Publicacao/Comunicacao
Intimação - DESPACHO
Apelação Cível Nº 5072043-06.2022.4.02.5101/RJ
APELANTE: ALINE PLACE HENRIQUES (AUTOR)
ADVOGADO(A): ELIANE MOREIRA DE ALMEIDA OLIVEIRA (OAB RJ156908)
ADVOGADO(A): LEONARDO FURTADO DE MIRANDA PINTO (OAB RJ149146)
APELADO: GIL RESNIK (RÉU)
ADVOGADO(A): DANIEL GUIMARAES SAD (OAB RJ125326)
DESPACHO/DECISÃO
Trata-se de recurso especial interposto por GIL RESNIK, com fundamento no art. 105, III, 'a' e 'c', da CRFB/1988, contra o acórdão indexado ao Evento 25 desta instância (integrado pelo acórdão do Evento 61).
A seguir, transcreve-se a ementa do acórdão recorrido:
DIREITO CIVIL E PROPRIEDADE INDUSTRIAL. APELAÇÃO CÍVEL. REGISTRO DE MARCA. USO INDEVIDO DE NOME CIVIL. VIOLAÇÃO DE DIREITOS DA PERSONALIDADE. INDENIZAÇÃO POR DANO MORAL. RECURSO PROVIDO.
I - CASO EM EXAME
1 - Apelação cível interposta por ALINE PLACE HENRIQUES contra sentença que julgou parcialmente procedentes os pedidos formulados em ação proposta em face do INSTITUTO NACIONAL DA PROPRIEDADE INDUSTRIAL – INPI e de GIL RESNIK, visando à nulidade do registro da marca "ALINE PLACE" concedido ao segundo réu e à condenação solidária dos réus ao pagamento de indenização por danos morais. A sentença declarou a nulidade do ato administrativo que deferiu o registro da marca nominativa, com base no art. 124, XV, da Lei nº 9.279/96, mas indeferiu o pedido de indenização por dano moral.
II - QUESTÃO EM DISCUSSÃO
2 - Há duas questões em discussão: (i) definir se a utilização indevida do nome civil da autora como marca por seu ex-marido, sem autorização, enseja a condenação por dano moral; (ii) estabelecer se há responsabilidade do INPI pela concessão do registro à luz dos fatos e documentos apresentados no processo administrativo.
III - RAZÕES DE DECIDIR
3 - A utilização de nome civil alheio como marca sem autorização expressa do titular viola direito da personalidade protegido pelo art. 124, XV, da Lei nº 9.279/96, o que configura ato ilícito gerador de dano moral.
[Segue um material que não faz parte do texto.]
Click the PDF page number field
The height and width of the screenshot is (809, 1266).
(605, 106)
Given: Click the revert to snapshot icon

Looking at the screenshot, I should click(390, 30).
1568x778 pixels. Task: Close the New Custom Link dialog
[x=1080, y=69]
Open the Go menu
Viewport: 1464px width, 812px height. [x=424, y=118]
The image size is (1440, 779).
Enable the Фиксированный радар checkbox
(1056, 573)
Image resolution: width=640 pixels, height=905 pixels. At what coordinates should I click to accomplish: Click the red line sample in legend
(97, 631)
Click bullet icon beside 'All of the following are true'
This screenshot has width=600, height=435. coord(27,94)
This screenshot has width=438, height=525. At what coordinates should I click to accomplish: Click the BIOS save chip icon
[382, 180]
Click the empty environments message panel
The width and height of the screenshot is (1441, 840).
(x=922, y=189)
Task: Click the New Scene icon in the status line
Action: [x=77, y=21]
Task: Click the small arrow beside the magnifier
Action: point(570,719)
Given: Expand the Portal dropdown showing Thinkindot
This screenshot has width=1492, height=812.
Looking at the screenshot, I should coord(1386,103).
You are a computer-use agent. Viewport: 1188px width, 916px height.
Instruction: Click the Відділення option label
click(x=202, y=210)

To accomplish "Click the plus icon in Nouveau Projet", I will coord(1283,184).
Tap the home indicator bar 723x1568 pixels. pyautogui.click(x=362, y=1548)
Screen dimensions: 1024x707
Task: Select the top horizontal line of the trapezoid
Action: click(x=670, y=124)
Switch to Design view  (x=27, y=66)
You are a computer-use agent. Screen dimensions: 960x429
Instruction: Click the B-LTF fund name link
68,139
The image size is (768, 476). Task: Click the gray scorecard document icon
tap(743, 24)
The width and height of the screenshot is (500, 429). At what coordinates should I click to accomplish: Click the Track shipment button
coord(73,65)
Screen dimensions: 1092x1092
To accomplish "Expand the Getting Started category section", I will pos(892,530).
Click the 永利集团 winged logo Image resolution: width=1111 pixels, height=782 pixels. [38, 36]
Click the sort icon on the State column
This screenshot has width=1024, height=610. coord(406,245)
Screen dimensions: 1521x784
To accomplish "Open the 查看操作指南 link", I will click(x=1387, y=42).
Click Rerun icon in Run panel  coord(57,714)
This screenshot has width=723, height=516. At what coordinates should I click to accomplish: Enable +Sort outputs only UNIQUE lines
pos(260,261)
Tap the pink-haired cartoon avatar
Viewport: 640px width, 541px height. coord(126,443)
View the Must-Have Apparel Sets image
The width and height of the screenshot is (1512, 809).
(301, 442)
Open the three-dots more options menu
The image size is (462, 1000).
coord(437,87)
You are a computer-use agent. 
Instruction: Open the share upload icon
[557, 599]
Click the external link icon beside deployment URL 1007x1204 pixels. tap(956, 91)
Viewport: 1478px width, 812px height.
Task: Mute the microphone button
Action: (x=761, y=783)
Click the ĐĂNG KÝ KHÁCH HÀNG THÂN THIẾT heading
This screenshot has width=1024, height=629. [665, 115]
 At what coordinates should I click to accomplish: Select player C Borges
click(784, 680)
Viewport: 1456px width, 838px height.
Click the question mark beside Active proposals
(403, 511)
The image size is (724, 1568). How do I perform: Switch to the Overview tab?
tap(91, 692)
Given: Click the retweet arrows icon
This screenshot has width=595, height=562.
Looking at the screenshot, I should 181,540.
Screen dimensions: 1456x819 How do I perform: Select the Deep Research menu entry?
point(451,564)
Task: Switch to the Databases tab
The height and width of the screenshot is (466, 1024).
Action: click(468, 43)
4 - A má-fé do segundo réu fica caracterizada ao declarar falsamente no processo administrativo que o nome "ALINE PLACE" era de sua criação, omitindo que se tratava do nome civil e artístico de sua então esposa, conhecida estilista, em processo de divórcio e litígios judiciais diversos com o mesmo.
5 - A jurisprudência do STJ reconhece a possibilidade de condenação por danos morais decorrentes da violação de marca e nome civil, independentemente da demonstração de prejuízo material concreto (REsp 1804035/DF; AgInt no REsp 1.925.562/SP).
6 - A atuação do INPI, embora tenha mantido o registro mesmo diante da oposição, não se revestiu de dolo, especialmente em razão das informações inverídicas prestadas pelo requerente do registro, não havendo, portanto, fundamento para a sua condenação por danos morais.
IV - DISPOSITIVO E TESE
7 - Recurso provido.
Tese de julgamento:
1 - A utilização indevida de nome civil como marca, sem autorização do titular e com má-fé comprovada, configura violação de direito da personalidade e enseja reparação por dano moral.
2 - A responsabilidade do INPI por atos administrativos indevidos depende da comprovação de dolo ou culpa, o que não se verifica quando a concessão se baseia em informações falsas prestadas pelo requerente.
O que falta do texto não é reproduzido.